* begin Data for this exercise *

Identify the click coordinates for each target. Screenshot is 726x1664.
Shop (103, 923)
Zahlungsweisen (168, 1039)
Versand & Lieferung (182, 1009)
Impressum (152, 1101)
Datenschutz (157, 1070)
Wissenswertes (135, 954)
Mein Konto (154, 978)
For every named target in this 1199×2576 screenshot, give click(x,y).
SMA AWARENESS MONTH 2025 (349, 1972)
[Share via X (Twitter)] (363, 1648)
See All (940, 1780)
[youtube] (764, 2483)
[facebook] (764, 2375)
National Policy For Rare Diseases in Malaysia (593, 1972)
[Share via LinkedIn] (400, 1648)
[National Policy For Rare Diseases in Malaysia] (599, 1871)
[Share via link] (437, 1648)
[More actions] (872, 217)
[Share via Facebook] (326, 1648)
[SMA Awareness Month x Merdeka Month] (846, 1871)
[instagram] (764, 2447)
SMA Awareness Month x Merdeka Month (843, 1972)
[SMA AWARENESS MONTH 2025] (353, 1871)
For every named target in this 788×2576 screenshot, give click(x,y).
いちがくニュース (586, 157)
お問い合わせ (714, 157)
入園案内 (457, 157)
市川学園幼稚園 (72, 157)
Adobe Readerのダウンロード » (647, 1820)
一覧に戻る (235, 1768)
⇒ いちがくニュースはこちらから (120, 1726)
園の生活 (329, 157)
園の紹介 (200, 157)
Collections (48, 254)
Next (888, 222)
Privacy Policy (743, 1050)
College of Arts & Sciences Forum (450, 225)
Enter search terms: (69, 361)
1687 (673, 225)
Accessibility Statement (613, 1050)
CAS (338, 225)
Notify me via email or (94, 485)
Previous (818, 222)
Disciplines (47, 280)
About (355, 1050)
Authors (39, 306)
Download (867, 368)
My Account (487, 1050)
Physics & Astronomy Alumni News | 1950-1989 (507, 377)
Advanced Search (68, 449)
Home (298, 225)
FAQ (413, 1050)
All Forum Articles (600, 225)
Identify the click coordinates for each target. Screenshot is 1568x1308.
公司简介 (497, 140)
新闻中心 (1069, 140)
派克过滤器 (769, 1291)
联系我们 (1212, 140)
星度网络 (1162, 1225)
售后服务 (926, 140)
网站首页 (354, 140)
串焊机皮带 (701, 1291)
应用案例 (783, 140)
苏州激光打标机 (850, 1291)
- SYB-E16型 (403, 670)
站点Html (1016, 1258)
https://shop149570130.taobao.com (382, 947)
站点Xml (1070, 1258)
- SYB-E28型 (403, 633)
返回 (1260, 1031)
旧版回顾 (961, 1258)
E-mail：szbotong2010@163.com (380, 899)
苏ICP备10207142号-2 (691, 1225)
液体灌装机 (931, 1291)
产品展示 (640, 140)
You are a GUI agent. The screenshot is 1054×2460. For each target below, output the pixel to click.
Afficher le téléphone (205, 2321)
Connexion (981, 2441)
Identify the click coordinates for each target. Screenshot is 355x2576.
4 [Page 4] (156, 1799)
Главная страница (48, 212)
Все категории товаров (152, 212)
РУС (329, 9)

* end Data for this exercise *

Please write out all of the entries above again, word for word and in the same order, with nothing changed.

§ **Task output**
Identify the click coordinates for each target. Screenshot is 726x1664.
Shop (103, 923)
Zahlungsweisen (168, 1039)
Versand & Lieferung (182, 1009)
Impressum (152, 1101)
Datenschutz (157, 1070)
Wissenswertes (135, 954)
Mein Konto (154, 978)
For every named target in this 1199×2576 screenshot, give click(x,y).
SMA AWARENESS MONTH 2025 (349, 1972)
[Share via X (Twitter)] (363, 1648)
See All (940, 1780)
[youtube] (764, 2483)
[facebook] (764, 2375)
National Policy For Rare Diseases in Malaysia (593, 1972)
[Share via LinkedIn] (400, 1648)
[National Policy For Rare Diseases in Malaysia] (599, 1871)
[Share via link] (437, 1648)
[More actions] (872, 217)
[Share via Facebook] (326, 1648)
[SMA Awareness Month x Merdeka Month] (846, 1871)
[instagram] (764, 2447)
SMA Awareness Month x Merdeka Month (843, 1972)
[SMA AWARENESS MONTH 2025] (353, 1871)
For every named target in this 788×2576 screenshot, give click(x,y).
いちがくニュース (586, 157)
お問い合わせ (714, 157)
入園案内 (457, 157)
市川学園幼稚園 (72, 157)
Adobe Readerのダウンロード » (647, 1820)
一覧に戻る (235, 1768)
⇒ いちがくニュースはこちらから (120, 1726)
園の生活 (329, 157)
園の紹介 (200, 157)
Collections (48, 254)
Next (888, 222)
Privacy Policy (743, 1050)
College of Arts & Sciences Forum (450, 225)
Enter search terms: (69, 361)
1687 (673, 225)
Accessibility Statement (613, 1050)
CAS (338, 225)
Notify me via email or (94, 485)
Previous (818, 222)
Disciplines (47, 280)
About (355, 1050)
Authors (39, 306)
Download (867, 368)
My Account (487, 1050)
Physics & Astronomy Alumni News | 1950-1989 (507, 377)
Advanced Search (68, 449)
Home (298, 225)
FAQ (413, 1050)
All Forum Articles (600, 225)
Identify the click coordinates for each target. Screenshot is 1568x1308.
公司简介 (497, 140)
新闻中心 (1069, 140)
派克过滤器 (769, 1291)
联系我们 (1212, 140)
星度网络 (1162, 1225)
售后服务 (926, 140)
网站首页 (354, 140)
串焊机皮带 (701, 1291)
应用案例 (783, 140)
苏州激光打标机 (850, 1291)
- SYB-E16型 (403, 670)
站点Html (1016, 1258)
https://shop149570130.taobao.com (382, 947)
站点Xml (1070, 1258)
- SYB-E28型 (403, 633)
返回 (1260, 1031)
旧版回顾 (961, 1258)
E-mail：szbotong2010@163.com (380, 899)
苏ICP备10207142号-2 (691, 1225)
液体灌装机 (931, 1291)
产品展示 (640, 140)
You are a GUI agent. The screenshot is 1054×2460. For each target below, output the pixel to click.
Afficher le téléphone (205, 2321)
Connexion (981, 2441)
Identify the click coordinates for each target. Screenshot is 355x2576.
4 [Page 4] (156, 1799)
Главная страница (48, 212)
Все категории товаров (152, 212)
РУС (329, 9)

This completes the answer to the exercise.